What the task asks = Please state how many lines in the records below contain the word "screenshot", giving only the number.

Provided information =
[Begin]

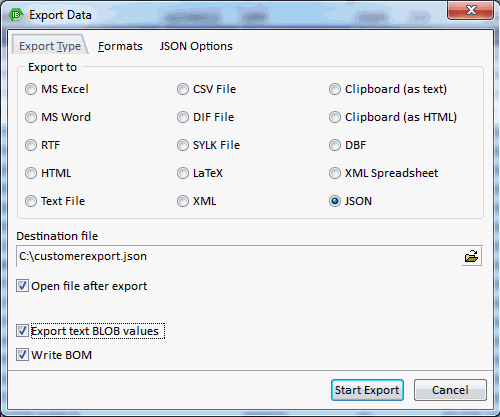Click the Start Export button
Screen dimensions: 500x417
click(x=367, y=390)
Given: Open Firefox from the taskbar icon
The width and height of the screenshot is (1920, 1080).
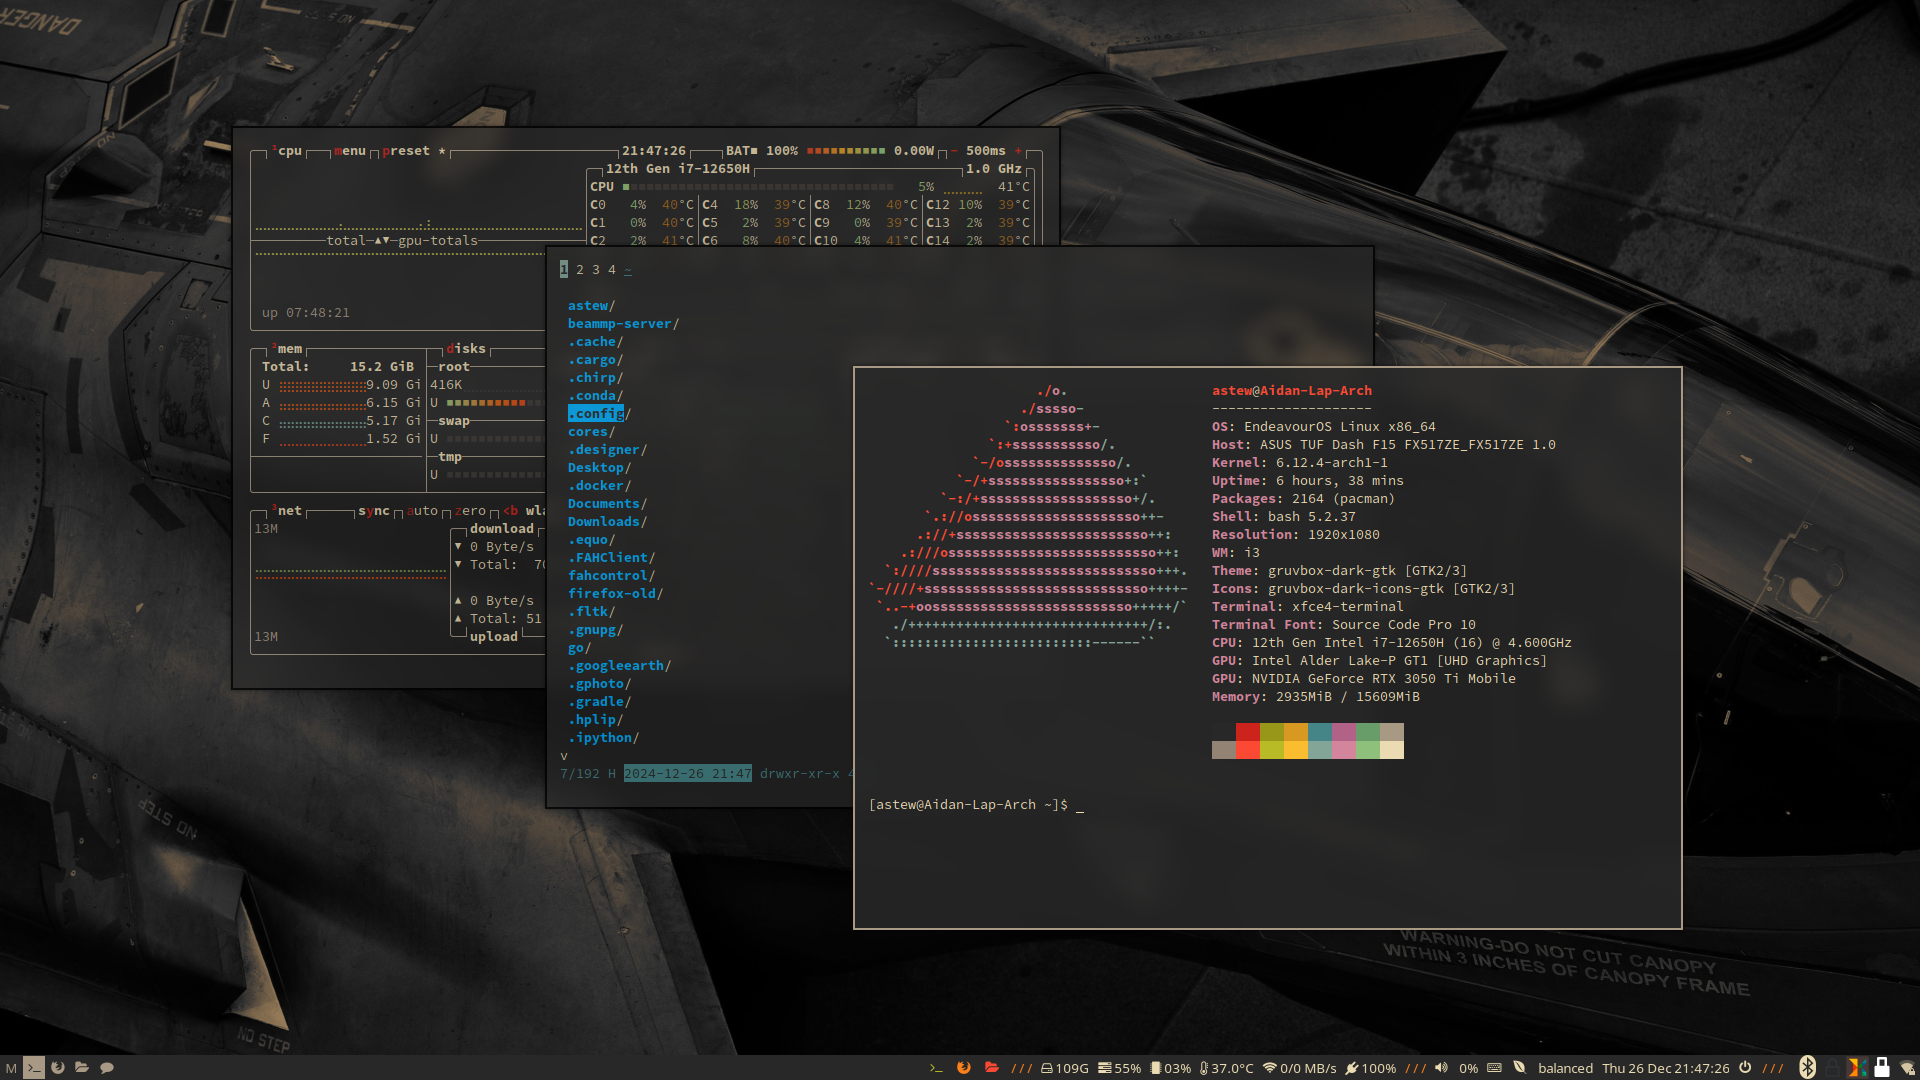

[End]
[Begin]

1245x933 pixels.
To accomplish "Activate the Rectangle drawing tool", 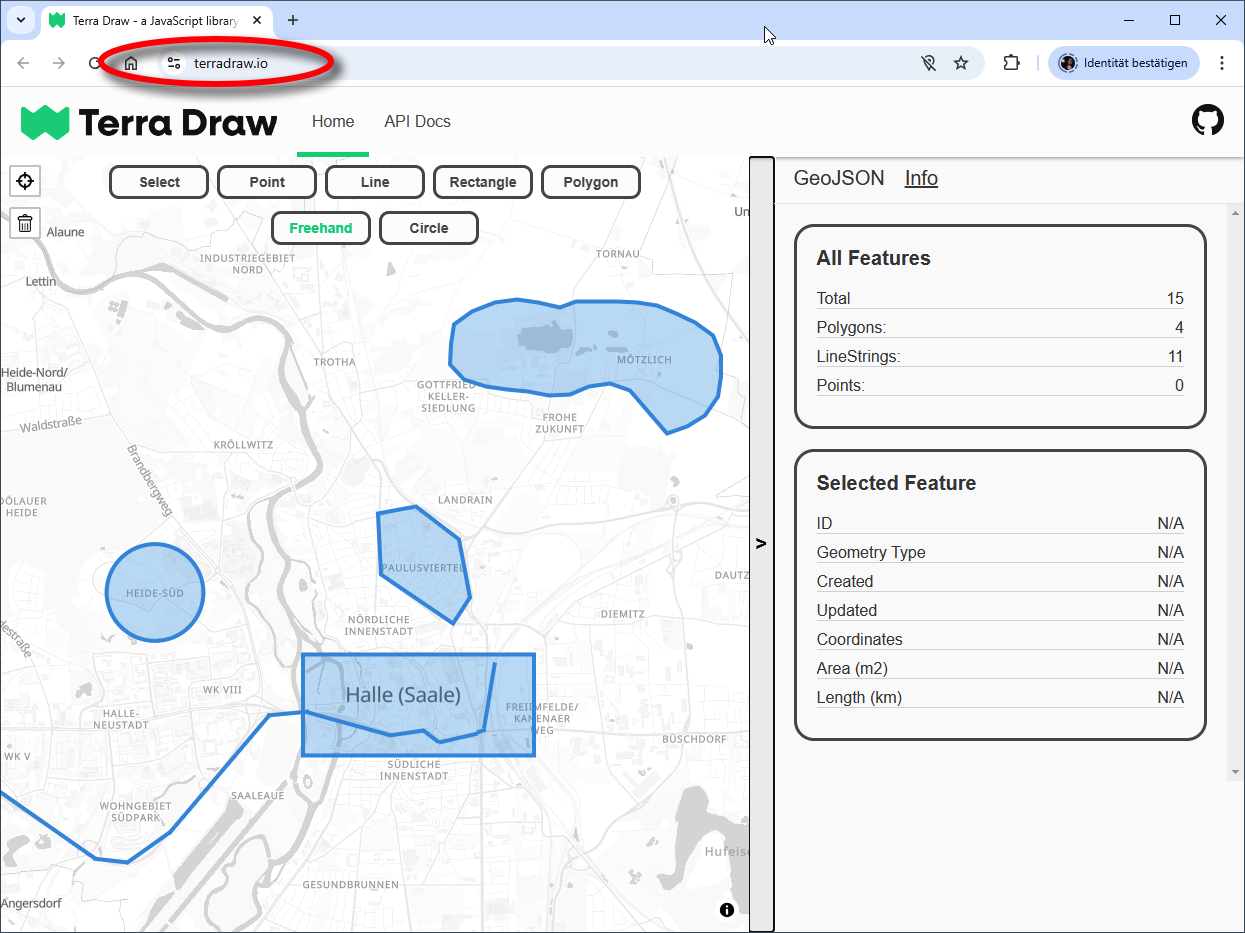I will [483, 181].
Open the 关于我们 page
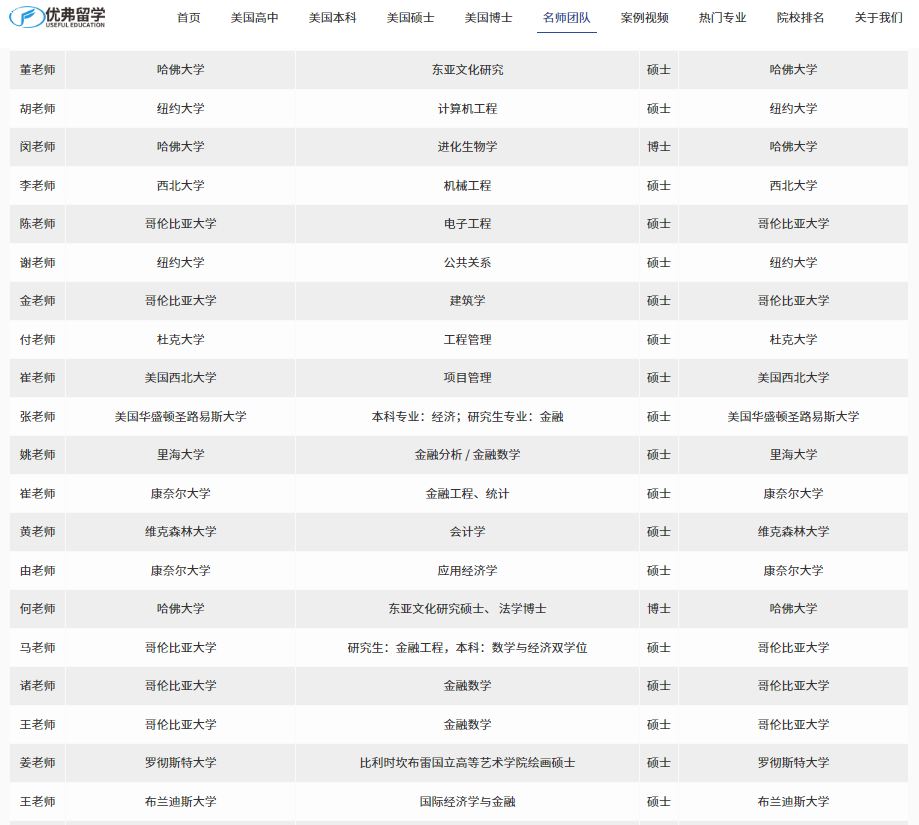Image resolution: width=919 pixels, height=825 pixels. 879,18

[End]
[Begin]

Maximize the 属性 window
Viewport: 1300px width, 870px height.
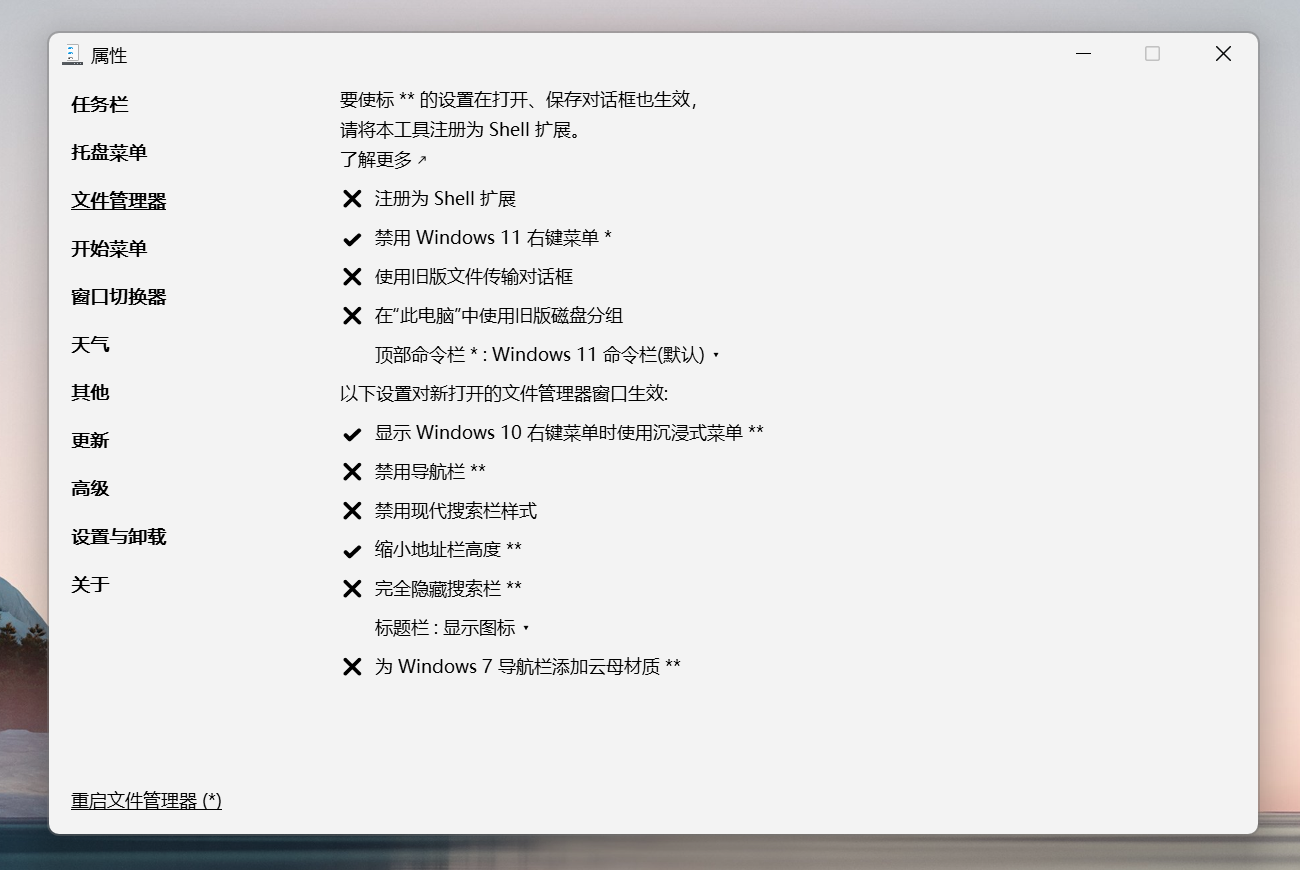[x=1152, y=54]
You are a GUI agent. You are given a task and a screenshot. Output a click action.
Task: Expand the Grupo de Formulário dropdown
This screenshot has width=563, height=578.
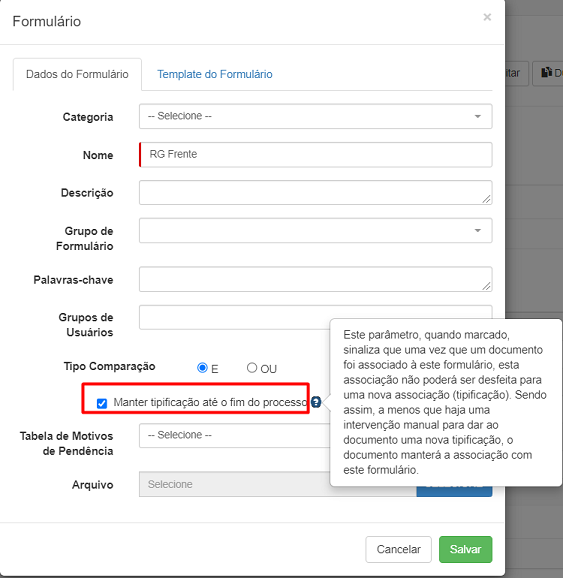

[End]

Exercise solution = 3